Uma aldeia da Beira Alta – de antes da emigração – mergulhada na fome e no frio. A “rua da ronda” será como uma espécie de via-sacra do povo, a rua da procissão do Senhor da Agonia que descreve a curva fechada de um desespero sem limites. Como ultrapassá-lo? Como romper o círculo? “A Rua da Ronda” é a primeira peça de uma trilogia “Para um Teatro dos pobres”: a aldeia na fome e no frio, a aldeia durante a emigração (rompeu-se a cadeia?), e a aldeia depois, muito depois…

Epígrafe:

yo soy Merlín, aquel que las historias

dicen que tuve por mi padre al diablo

 

Miguel de Cervantes, Don Quijote de la Mancha

Excerto:

 

Quadro I
 

Na brancura desértica de um nevão, uma casa de pedra e a mulher como uma sombra de nevoeiro.
 
Eufrásia :
Velhacos. Bácoros. Bacocos. A chamarem-me a mim, a mim, bruxa. De feitiços. A mim que os tenho curado de maleitas, maus olhados. Ah dianhos. Bocas abertas. Ui rai's os parta. Tempos hão-de vir malvados humanais criaturas e vereis ah vereis todos de abalada. Os novos pois. Os viçosos. Aahhhh. Pra guerras. Prá estranja. Brasis e mais brasis.

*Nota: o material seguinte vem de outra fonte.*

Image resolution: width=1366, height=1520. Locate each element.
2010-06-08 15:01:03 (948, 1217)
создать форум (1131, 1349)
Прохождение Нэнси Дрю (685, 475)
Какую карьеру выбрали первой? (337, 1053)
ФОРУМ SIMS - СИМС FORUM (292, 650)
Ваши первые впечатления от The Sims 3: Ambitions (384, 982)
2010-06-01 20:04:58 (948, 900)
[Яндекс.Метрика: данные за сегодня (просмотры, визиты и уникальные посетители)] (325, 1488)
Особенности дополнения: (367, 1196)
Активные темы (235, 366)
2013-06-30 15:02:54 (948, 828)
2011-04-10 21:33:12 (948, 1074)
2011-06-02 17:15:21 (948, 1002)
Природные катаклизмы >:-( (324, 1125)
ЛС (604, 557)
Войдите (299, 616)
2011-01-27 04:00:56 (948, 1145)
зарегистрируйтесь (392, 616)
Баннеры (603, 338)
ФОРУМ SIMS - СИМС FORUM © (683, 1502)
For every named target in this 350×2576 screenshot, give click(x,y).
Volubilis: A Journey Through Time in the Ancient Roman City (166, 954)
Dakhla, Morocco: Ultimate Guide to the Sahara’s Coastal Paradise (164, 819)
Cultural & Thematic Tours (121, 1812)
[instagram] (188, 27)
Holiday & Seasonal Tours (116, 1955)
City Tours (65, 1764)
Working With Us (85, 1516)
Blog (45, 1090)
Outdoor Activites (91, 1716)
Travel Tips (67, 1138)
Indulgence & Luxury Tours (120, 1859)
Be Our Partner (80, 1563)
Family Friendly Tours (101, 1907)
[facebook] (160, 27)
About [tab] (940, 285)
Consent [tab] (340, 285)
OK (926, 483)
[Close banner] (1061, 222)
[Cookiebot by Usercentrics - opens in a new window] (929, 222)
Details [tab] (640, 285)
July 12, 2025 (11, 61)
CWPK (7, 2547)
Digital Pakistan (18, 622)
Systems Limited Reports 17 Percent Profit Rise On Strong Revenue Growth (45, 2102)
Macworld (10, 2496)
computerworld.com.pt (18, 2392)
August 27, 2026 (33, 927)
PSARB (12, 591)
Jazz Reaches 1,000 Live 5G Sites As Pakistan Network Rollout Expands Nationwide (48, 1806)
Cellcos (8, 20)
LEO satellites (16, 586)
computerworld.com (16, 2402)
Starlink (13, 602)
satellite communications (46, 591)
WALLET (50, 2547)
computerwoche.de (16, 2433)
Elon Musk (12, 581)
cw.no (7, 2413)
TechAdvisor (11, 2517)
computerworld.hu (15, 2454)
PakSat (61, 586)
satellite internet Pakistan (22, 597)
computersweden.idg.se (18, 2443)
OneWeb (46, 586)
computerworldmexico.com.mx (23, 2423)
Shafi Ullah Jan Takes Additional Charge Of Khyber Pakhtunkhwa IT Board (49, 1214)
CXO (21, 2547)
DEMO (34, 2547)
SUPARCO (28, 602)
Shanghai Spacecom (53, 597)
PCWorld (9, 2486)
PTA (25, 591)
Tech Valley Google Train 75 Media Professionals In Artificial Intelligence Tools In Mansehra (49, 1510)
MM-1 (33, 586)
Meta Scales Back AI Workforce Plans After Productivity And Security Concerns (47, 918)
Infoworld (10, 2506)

Dinheirama a rodos. Oivi-o em sonhos. E mais coisas e aloisas. Dianhos. Olha a falta. Fomes. Sequidão de velhos relhos. Dianhos. Vão-se vão que rufões voltarão. Como oitros. Os que voltarem. Corja. SSSSSSS. Rai de frio. Acabo o conto tonto. Que quem viver verá. E contará. SSSSSSSSS. Ijasus. Fora canalha. Fora. Fora. SSSSSSSSSSS. Olha já lá tardava. Mirai-me aquela abutarda. O Miguel Almocreve. Vou-me. Vou-me. Há-de querer chá. Lumbago queixa-se. E eu a saber. Sempre com o siso na panela do caldo. Pois espera que já o comes. Dó de mim. Ai dó de mim. Ai não que cruzes e rezas dão na fraqueza. Mê caldinho. Mê rico caldinho de minha alma. Nos escusamos Ufrásia. SSSSSSSS.